The study measures the industry’s social and environmental performance objectively using a yardstick called the Pulse Index. It found the fashion industry has improved since 2017, rising from 32 points on the 100 point index to 42 points in 2019, but also concludes, “Despite this improvement, the fashion industry is still far from sustainable.”
The report assigned Pulse Index scores to companies within three industry segments, including premium, mid-price, and entry-price. It found that, except for the major players ($10 billion in revenues and above) in mid-priced and entry-priced segments, and to a lesser extent premium players, many of the rest of the companies (some 40%) have failed to reach even the first level in the needed steps toward meeting the United Nations Sustainable Development Goals or those of the Paris Agreement.
“Companies must push harder, with more focused and coordinated efforts, to overcome technological and economic limitations that hinder progress,” the report concludes.
Building an economically sustainable business through environmental sustainability
Reflecting on the current state of the fashion industry in regards to sustainability, Ann Cantrell, assistant professor of fashion business management at the Fashion Institute of Technology, says, “Economic sustainability for fashion companies is going to hinge on environmental sustainability.”
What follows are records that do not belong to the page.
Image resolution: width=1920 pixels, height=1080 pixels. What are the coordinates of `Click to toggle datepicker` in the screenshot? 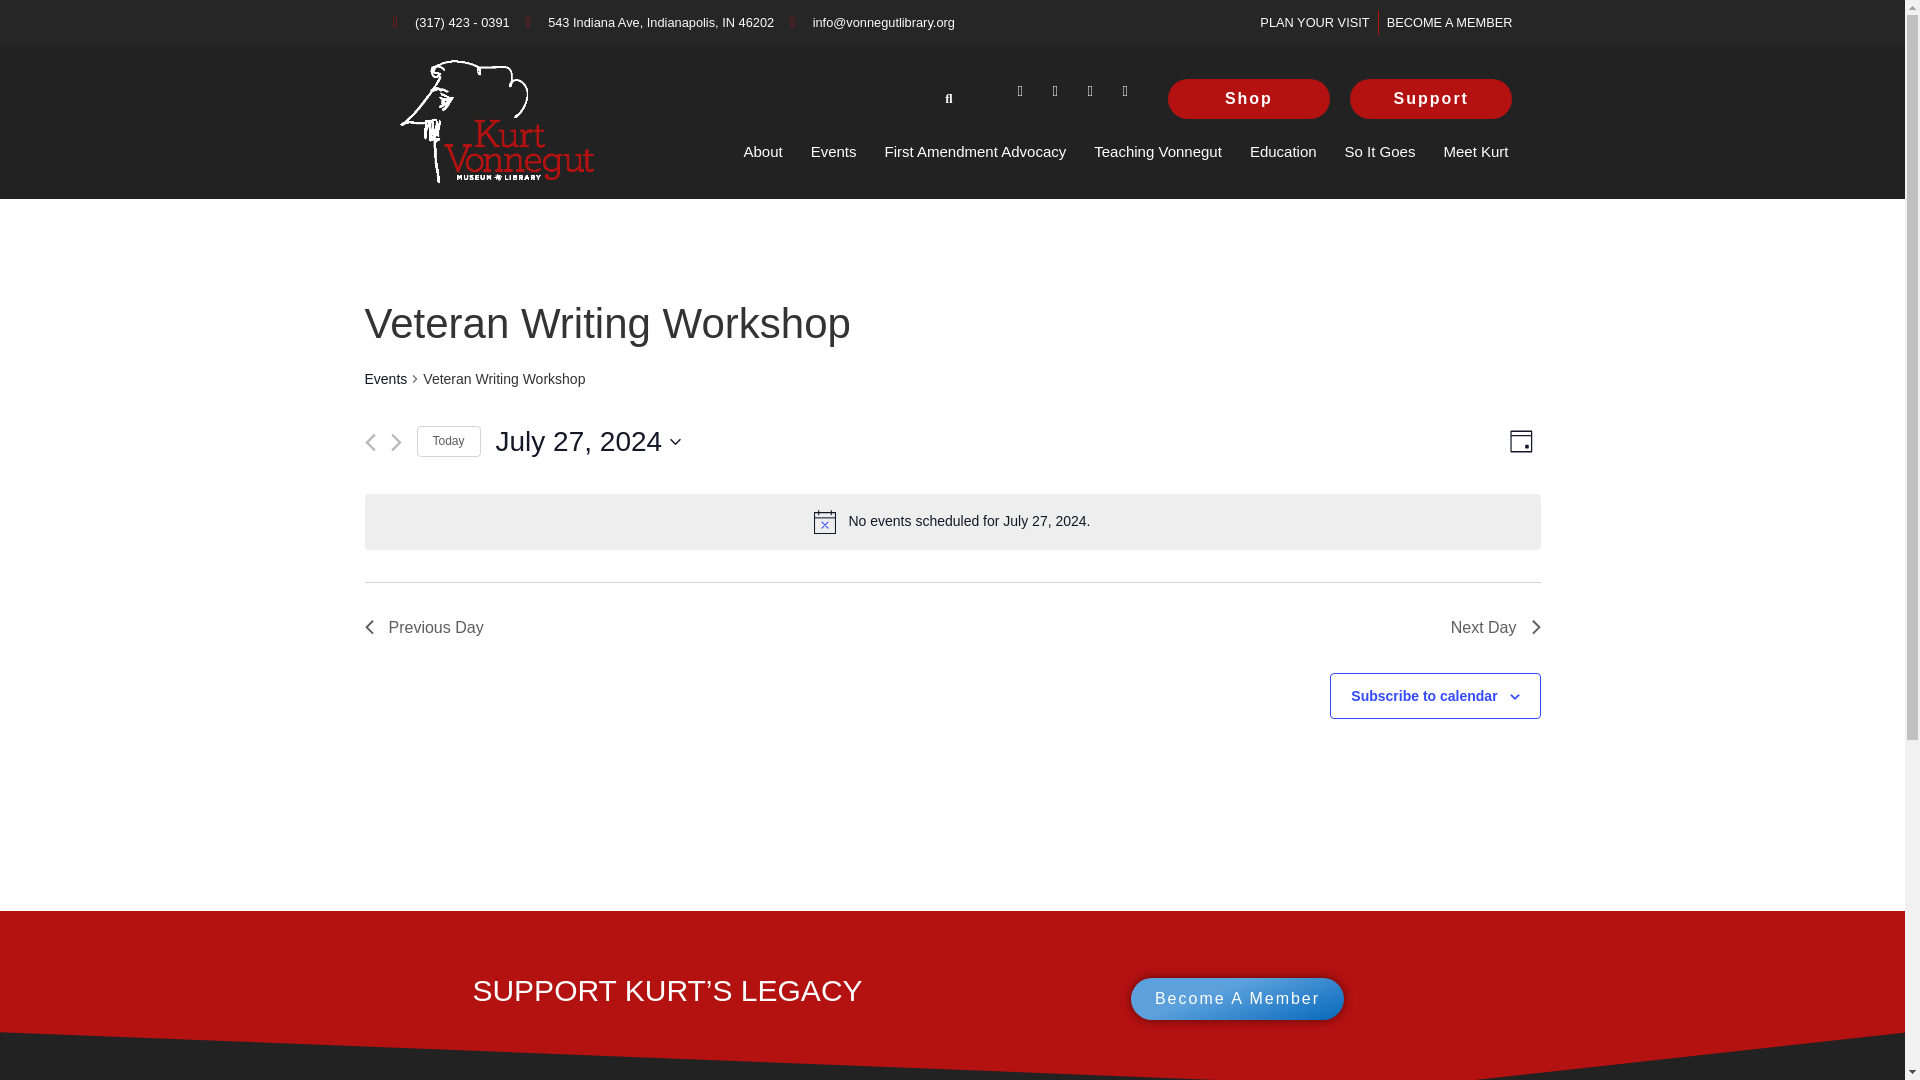 It's located at (588, 442).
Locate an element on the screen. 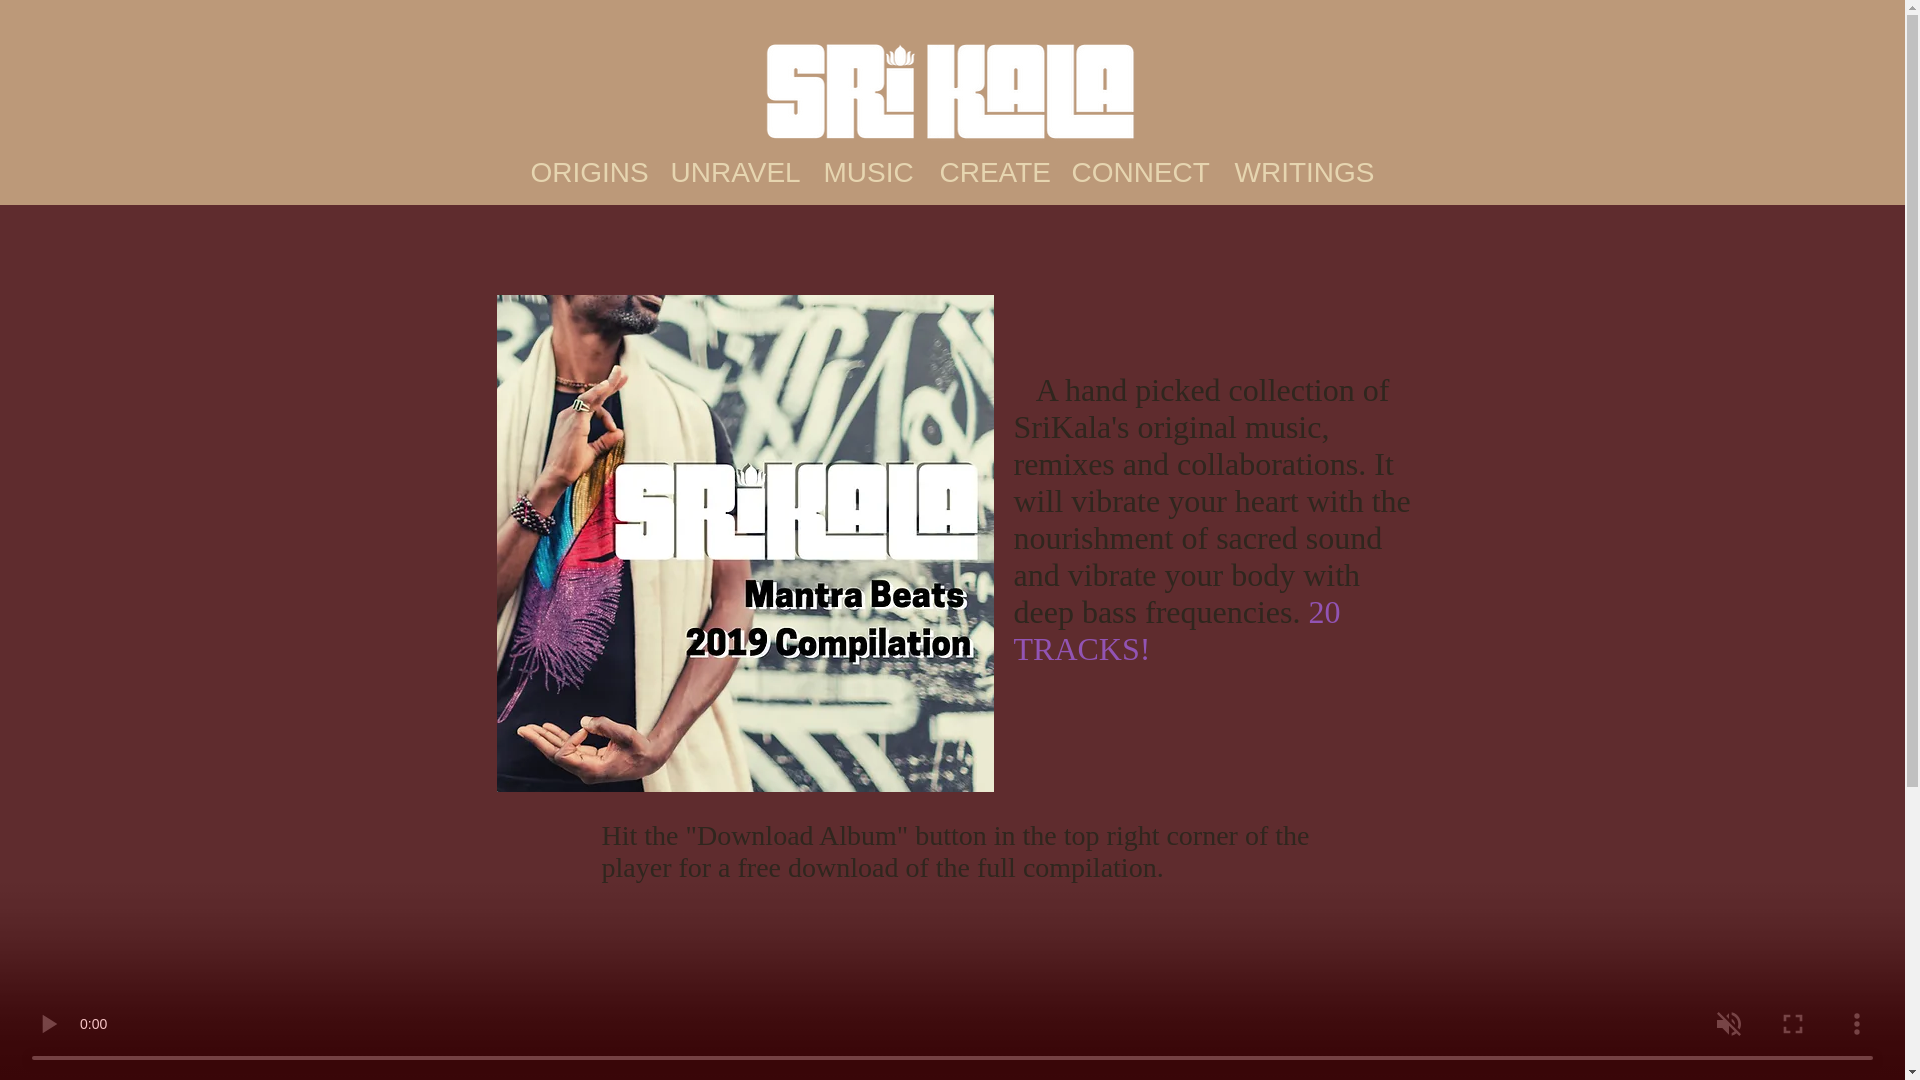  CONNECT is located at coordinates (1141, 171).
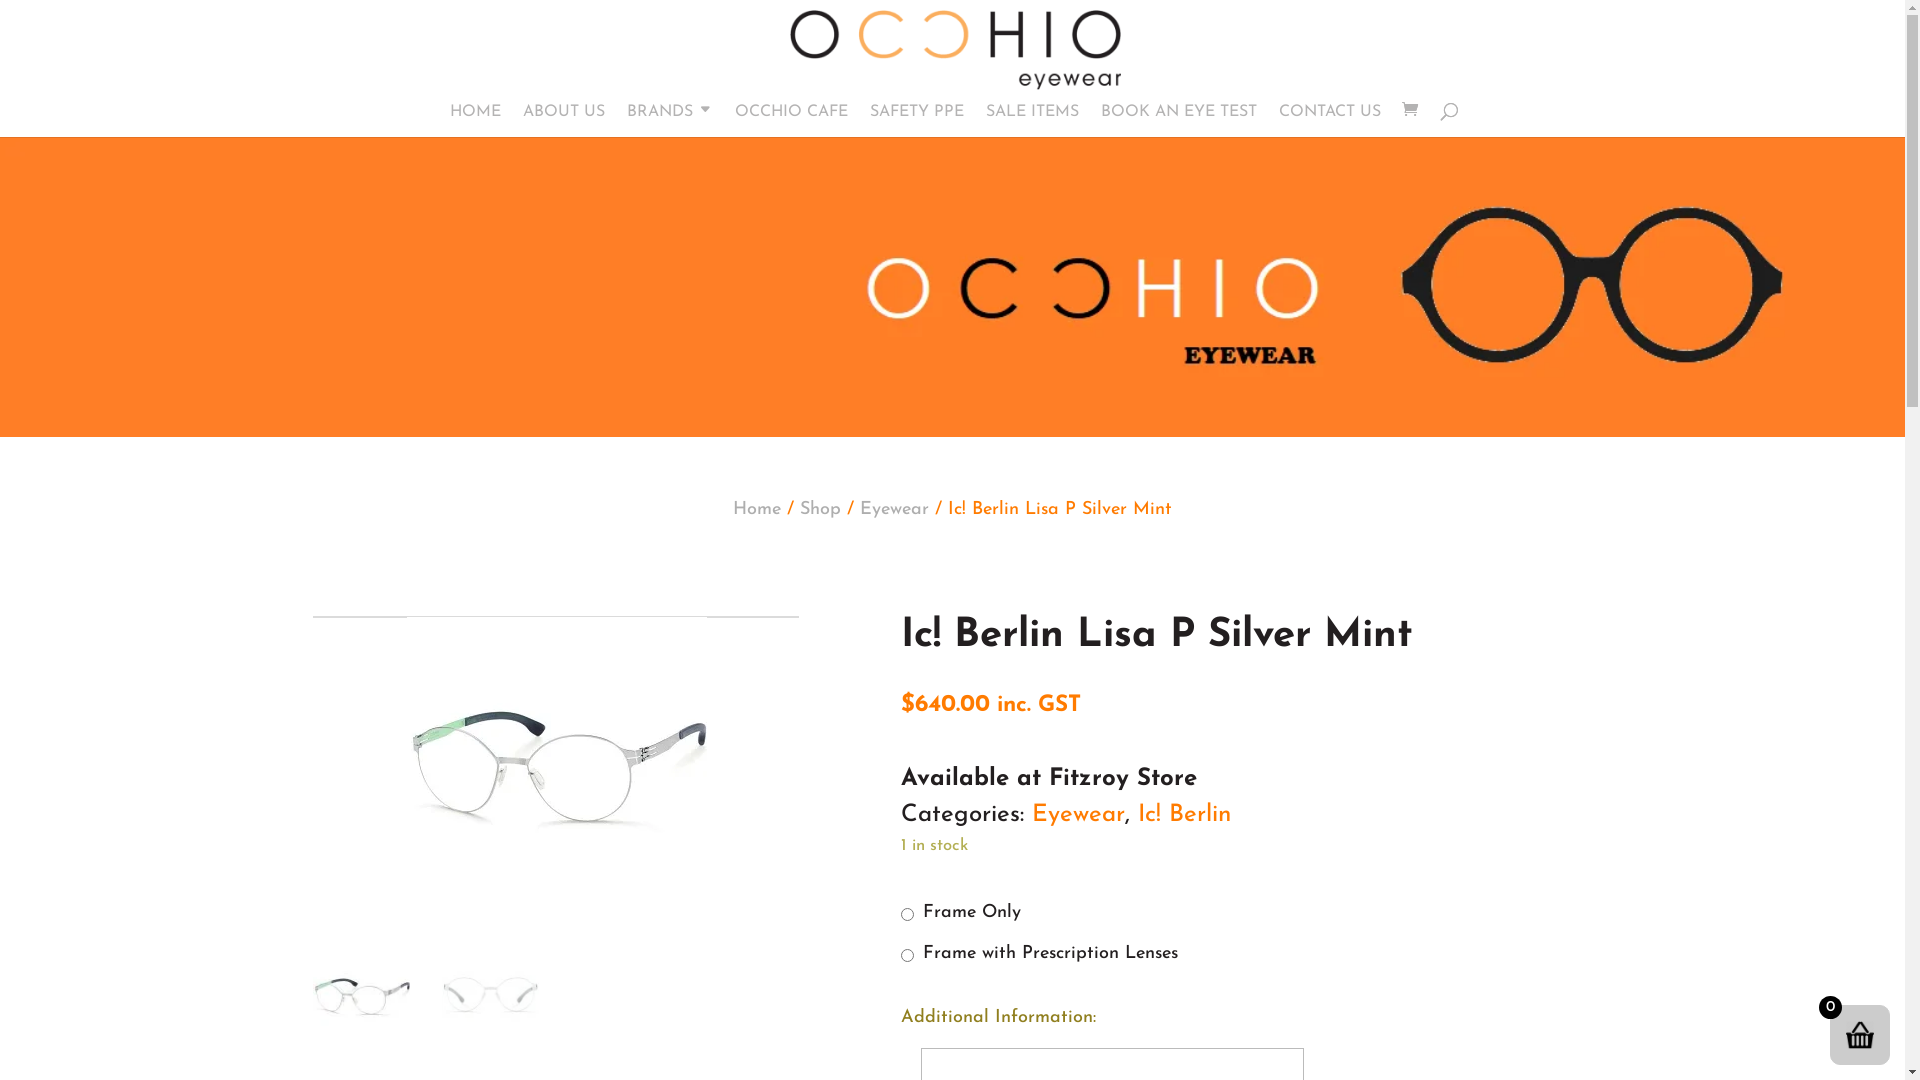 This screenshot has width=1920, height=1080. I want to click on Ic! Berlin, so click(1184, 815).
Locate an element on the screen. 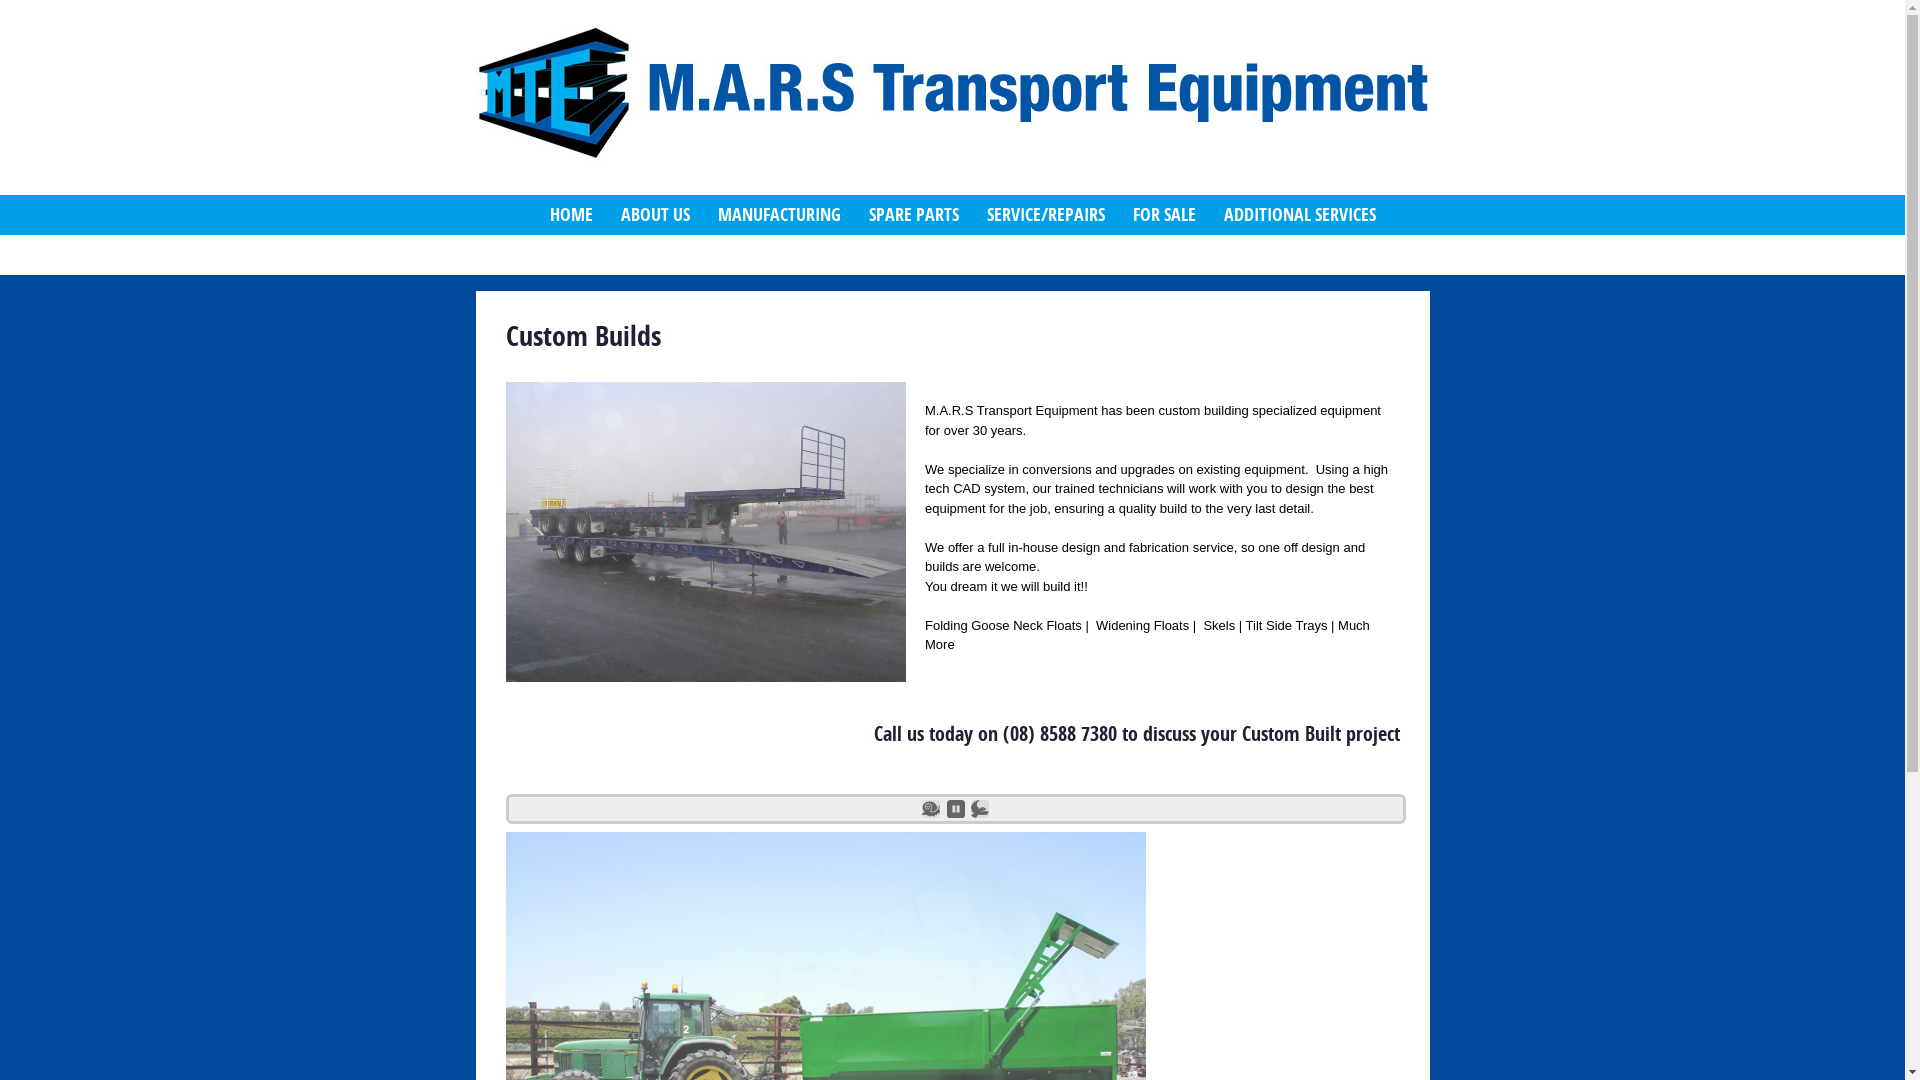 The height and width of the screenshot is (1080, 1920). CONTACT US is located at coordinates (592, 255).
Cantrell, who joined the faculty in 2010, knows what she is talking about, having developed a class on sustainability for students at FIT. She also recently updated the third edition of a fashion management textbook entitled Fashion Entrepreneurship: Retail Business Planning.
“We basically grow our clothes,” she continues, adding that virgin cotton is one of the most toxic crops on the planet.
“The biggest cost of goods in clothing is the material. If a company can turn billions of recycled clothes and plastic bottles into material for new clothing that is going to save a lot of money throughout the supply chain and help save the planet,” she says.
This ultimately defines the circular fashion market. “The end of one product lifecycle becomes the beginning of another product lifecycle. Whether it is recycled plastic or other forms of sustainability, the ultimate goal is to divert so much waste,” Cantrell concludes.
It is time now for companies in the fashion industry to build economically-sustainable businesses through sustainability, one plastic bottle at a time.